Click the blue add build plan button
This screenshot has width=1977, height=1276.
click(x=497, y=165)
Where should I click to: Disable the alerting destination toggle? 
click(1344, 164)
##############################
* [Your goal]:
The data above needs retyping. Reproduce each line exactly.

* [Problem solution]:
Click the blue add build plan button
This screenshot has width=1977, height=1276.
click(x=497, y=165)
Where should I click to: Disable the alerting destination toggle? 
click(1344, 164)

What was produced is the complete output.